Pendant une heure, une cinquantaine de personnages verront le jour, créant un climat d’urgence et de paranoïa permanent, reflet acide de notre société actuelle. Une œuvre fantasque qui en appelle à l’inventivité et à la liberté qu’offre un plateau vide de Théâtre. Une scène occupée par deux tables, la première recouverte de micros, la seconde servant à la régie son. De même que l’on essaye de nous faire croire que nous assistons à l’enregistrement d’une émission de radio, nous découvrons un fabuleux laboratoire d’expérimentation. La mise en scène est rythmée, tout est créé sous nos yeux dans le but d’une fiction/émission, qui dépassera les murs du Théâtres. Les arts se passent le relais et s’imbriquent les uns dans les autres pour brouiller les pistes.
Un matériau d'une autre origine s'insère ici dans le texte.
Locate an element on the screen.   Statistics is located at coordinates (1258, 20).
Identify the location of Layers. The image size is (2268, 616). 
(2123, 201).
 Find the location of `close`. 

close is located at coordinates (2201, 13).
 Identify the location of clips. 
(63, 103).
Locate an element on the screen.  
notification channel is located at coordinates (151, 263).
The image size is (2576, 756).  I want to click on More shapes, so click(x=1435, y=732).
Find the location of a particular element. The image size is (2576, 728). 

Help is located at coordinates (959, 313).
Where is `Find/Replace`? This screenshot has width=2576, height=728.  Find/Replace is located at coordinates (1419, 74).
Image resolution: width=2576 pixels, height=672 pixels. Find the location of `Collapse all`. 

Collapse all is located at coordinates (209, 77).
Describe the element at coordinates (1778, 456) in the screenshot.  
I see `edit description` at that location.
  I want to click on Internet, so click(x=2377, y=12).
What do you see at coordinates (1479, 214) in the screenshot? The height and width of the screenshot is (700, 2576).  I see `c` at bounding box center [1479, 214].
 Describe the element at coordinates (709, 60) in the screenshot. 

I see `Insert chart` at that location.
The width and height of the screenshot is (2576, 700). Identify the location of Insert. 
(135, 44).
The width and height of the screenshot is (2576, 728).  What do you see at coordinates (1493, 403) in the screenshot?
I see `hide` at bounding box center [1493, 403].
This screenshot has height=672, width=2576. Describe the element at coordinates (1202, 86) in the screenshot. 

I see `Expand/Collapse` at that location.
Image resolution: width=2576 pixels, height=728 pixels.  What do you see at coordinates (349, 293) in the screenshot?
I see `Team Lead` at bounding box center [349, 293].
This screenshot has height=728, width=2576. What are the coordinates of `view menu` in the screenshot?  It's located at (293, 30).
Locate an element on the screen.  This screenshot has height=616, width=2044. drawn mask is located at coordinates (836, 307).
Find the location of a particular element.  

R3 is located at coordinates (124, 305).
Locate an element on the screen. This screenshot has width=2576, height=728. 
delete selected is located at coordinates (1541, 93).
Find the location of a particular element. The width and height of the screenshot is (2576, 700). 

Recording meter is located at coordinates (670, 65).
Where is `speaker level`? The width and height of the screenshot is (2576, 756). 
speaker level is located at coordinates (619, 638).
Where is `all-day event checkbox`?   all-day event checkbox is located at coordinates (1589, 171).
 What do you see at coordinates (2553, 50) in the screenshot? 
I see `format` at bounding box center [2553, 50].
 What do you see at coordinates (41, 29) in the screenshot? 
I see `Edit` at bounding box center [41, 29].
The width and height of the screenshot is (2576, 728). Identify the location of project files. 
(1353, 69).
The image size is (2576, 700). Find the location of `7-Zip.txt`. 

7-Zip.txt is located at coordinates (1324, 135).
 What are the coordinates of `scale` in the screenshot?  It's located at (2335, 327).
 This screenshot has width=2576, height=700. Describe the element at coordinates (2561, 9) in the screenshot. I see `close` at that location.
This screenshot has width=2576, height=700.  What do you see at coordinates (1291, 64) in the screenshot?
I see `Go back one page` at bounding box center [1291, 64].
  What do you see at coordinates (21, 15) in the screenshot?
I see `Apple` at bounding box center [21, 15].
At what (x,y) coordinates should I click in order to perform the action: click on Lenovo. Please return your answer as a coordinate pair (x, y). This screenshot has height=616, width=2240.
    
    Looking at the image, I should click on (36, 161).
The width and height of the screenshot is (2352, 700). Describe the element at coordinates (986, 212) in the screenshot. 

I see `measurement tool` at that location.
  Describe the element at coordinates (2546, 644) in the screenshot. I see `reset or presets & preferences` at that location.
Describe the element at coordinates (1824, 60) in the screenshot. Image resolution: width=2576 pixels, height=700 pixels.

Pendant que le musicien ponctue de sa guitare les moments forts, une comédienne tintinnabule, tourne, frappe, secoue et remue sous un micro une multitude d’objets du quotidien (poireau, tasses, grelots, clavier, stylos…), pour créer des ambiances sonores familières et sensorielles. Avec un dispositif simple, mais une énergie folle, les comédiens nous embarquent avec eux dans cette tribulation grotesque et récréative. Aymeric Demarigny, Adèle Haenel, Emmanuelle Noblet, Aurélie Verillon, Maxime Coggio, Élisa Bourreau, Christophe Danvin et Cyrille Labbé, rendent cette représentation électrique et piquante. Passant d’une voix, d’un regard et d’une posture à une autre en une fraction de seconde, ils s’adonnent avec plaisir et ludisme aux multiplications d’identités. Une pensée pour Emmanuel Noblet et Aurélie Verillon dont l’exaltation et la jouissance sont sans égales.

Un commentaire sur “Zaï zaï zaï zaï, de Fabaro mis en scène par Paul Moulin au Monfort théâtre

  1. Bravo ; cela donne envie d’y courir dans ce contexte pas drôle. Mais elle va voir de l’hilarant alors la fameuse critique théâtrale Savannah Macé !
    Continuez ; c’est une bouffée d’oxygène.